L'un des principaux éléments d'un monde multipolaire est la démocratisation des relations économiques internationales, et tout d'abord le renoncement à l'utilisation des moyens économiques pour des fins politiques égoïstes. On peut citer comme exemple la loi Helms-Burton qui vise à punir ceux qui coopèrent avec Cuba. Les efforts déployés pour punir les compagnies qui sont liées par des intérêts commerciaux communs avec des partenaires iraniens sont de même nature.  

Pour mettre fin à un monde unipolaire, une réforme des instances internationales comme l’ONU est indispensable. En effet, les Etats-Unis sont souvent critiqués pour avoir aliéné l’ONU.

Les instances internationales se doivent d’être plus écoutées pour respecter au mieux l’intérêt de tous et permettre l’équilibre entre tout les pôles.

Enfin, un monde multipolaire n'est valable que si les pôles peuvent s'équilibrer. Or la situation actuelle vient de prouver qu'un ensemble France-Allemagne-Russie-Chine ne pouvait contrecarrer la volonté des Etats-Unis.

 
 

III/ Pourquoi souhaiter un monde multipolaire ?

Le traitement du 11-Septembre par la diplomatie américaine, et notamment la crise de l'Irak, a conduit à un affaissement des alliances politico-militaires autour des Etats-Unis, et à une crise sérieuse du leadership américain, ce qui rend aujourd'hui l'unipolarité de moins en moins crédible.  

C’est pourquoi la tendance à vouloir constituer l'Europe en opposition aux Etats-Unis se traduit par la thèse de la multipolarité. Face à l'unipolarité du système international en matière de sécurité et de politique, la solution résiderait dans l’instauration de contrepoids qui donneraient sa forme à un monde multipolaire, où les grandes puissances s’équilibreraient mutuellement.

Cette vision du monde fait beaucoup d’émule. Ainsi, le Président Poutine a déclaré que «La Russie préconise la création d'un monde multipolaire, parce que le monde ne peut pas se développer de manière efficace et positive si un seul Etat monopolise les décisions». C’est également la vision du monde promue par J. Chirac.

La Chine aspire aussi à une multipolarité. Ainsi, les présidents russe et chinois ont signé une déclaration commune. Le texte dit : «Aucun pays ne doit rechercher l’hégémonie, pratiquer une politique de puissance ou monopoliser les affaires internationales».

Un monde multipolaire est également le meilleur garde-fou face à la montée des extrémismes. 

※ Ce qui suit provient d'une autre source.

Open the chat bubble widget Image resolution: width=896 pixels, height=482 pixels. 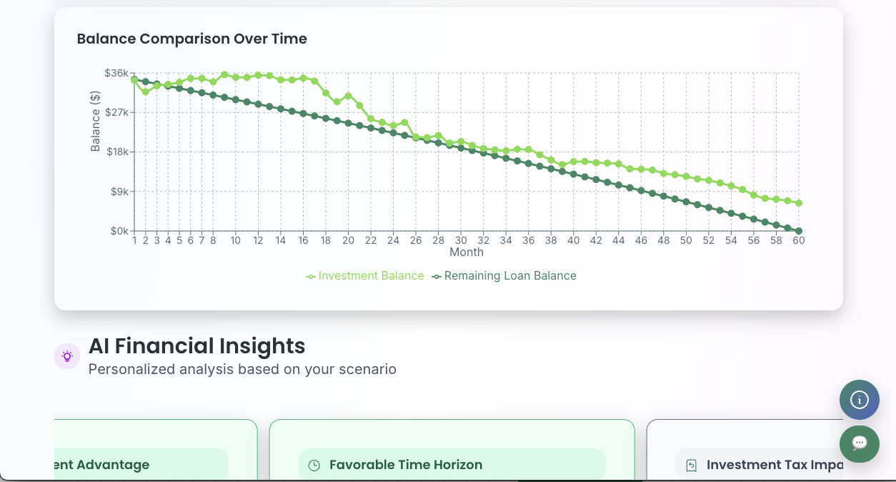coord(860,443)
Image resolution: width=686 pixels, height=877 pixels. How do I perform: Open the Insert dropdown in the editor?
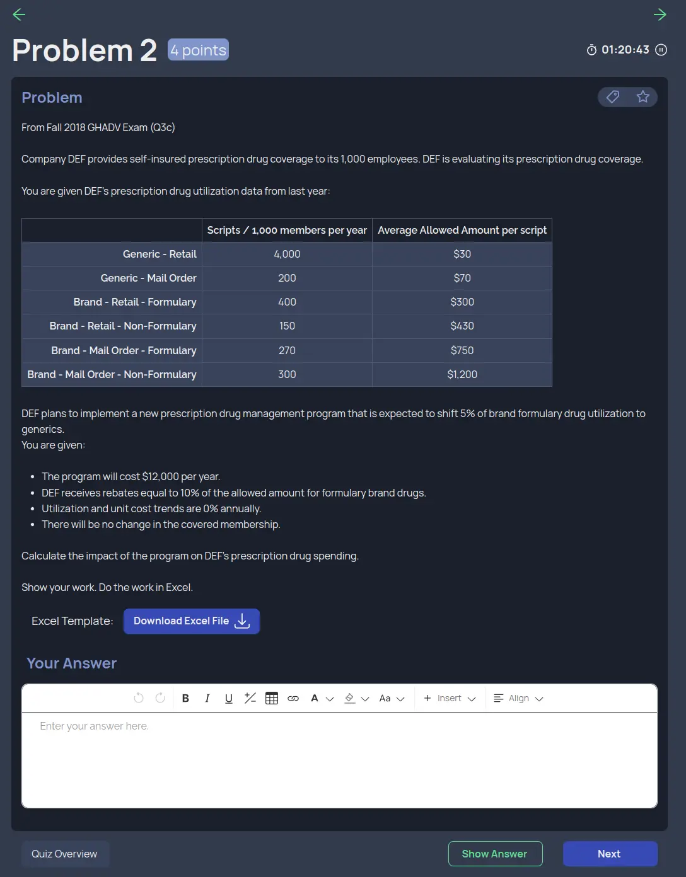point(449,697)
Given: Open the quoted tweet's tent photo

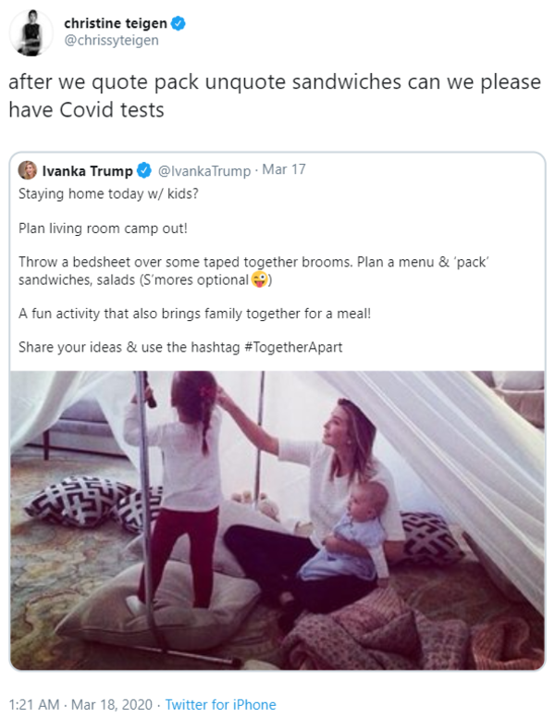Looking at the screenshot, I should pyautogui.click(x=278, y=519).
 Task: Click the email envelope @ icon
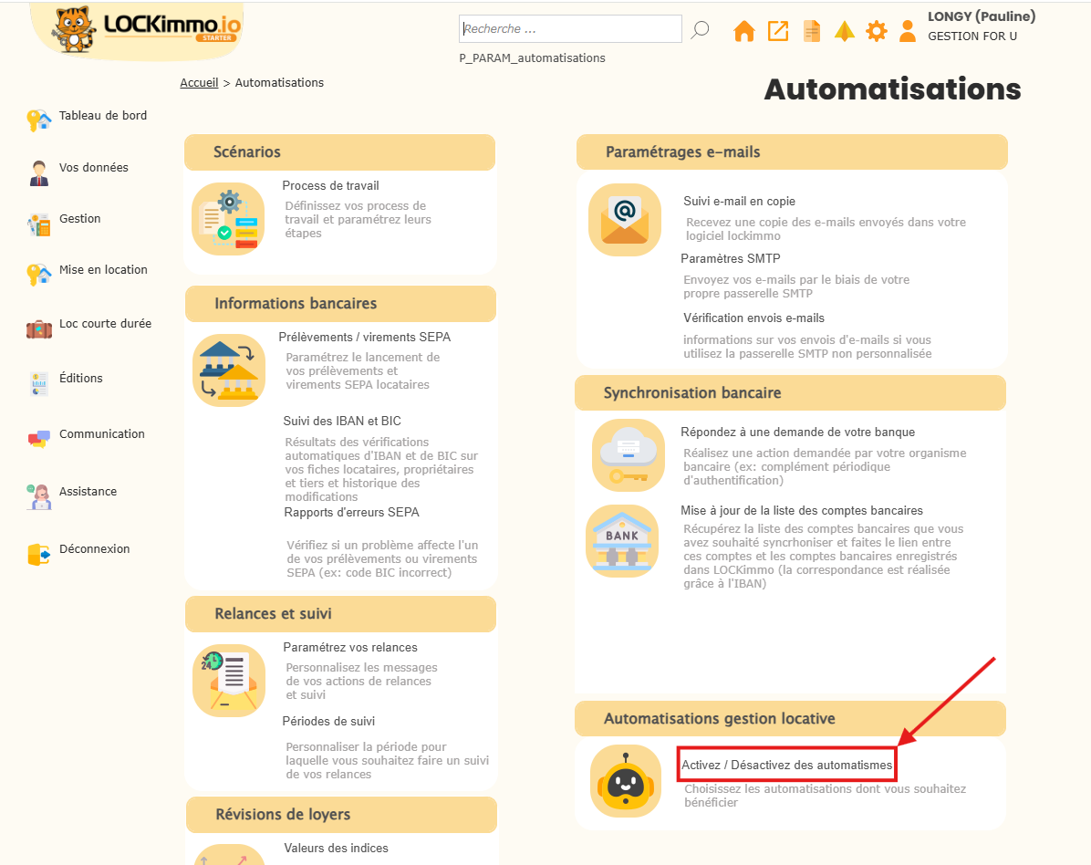pyautogui.click(x=625, y=220)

De plus, la puissance des Etats-Unis ne peut être ni éternelle, ni source de stabilité à l’avenir. Les Etats-Unis et l’Europe partagent un certains nombres de valeurs, mais avec des différences. Cette dualité devrait aller en s’accentuant à l’avenir. La conséquence est donc que pour survivre et espérer jouer un rôle de "modérateur" dans les relations internationales, l’Europe est condamnée à développer une politique de puissance et devenir l’un des pôles de l’avenir multipolaire du monde.

Il semble donc que le monde ne peut être que multipolaire. La stabilité du monde ne viendra que de la présence de plusieurs pôles de puissance s’équilibrant. Là est l’enjeu d’aujourd’hui, notamment si l’on veut enclencher une dynamique de paix. Cela passe par le respect des différences collectives, sociales, politiques, religieuses, économiques et culturelles.

 
 

Conclusion

Le monde est aujourd’hui unipolaire. Les Etats-Unis sont la seule superpuissance et dominent tous les autres états. L’émergence de nombreux pôles comme l’Asie du sud-est, le Brésil, l’Europe, peuvent modifier la donne mondiale. Néanmoins, un monde multipolaire est perçu par certains comme un danger qui risque de troubler l’ordre mondial. De plus, pour arriver à une multipolarité efficace il est nécessaire qu’un  réel équilibre s’installe entres les différentes nations et que les relations économiques internationales se démocratisent. Cependant cette multipolarité apparaît nécessaire. A la fois pour le développement du monde, la dynamique de paix et pour amener à une plus grande stabilité mondiale.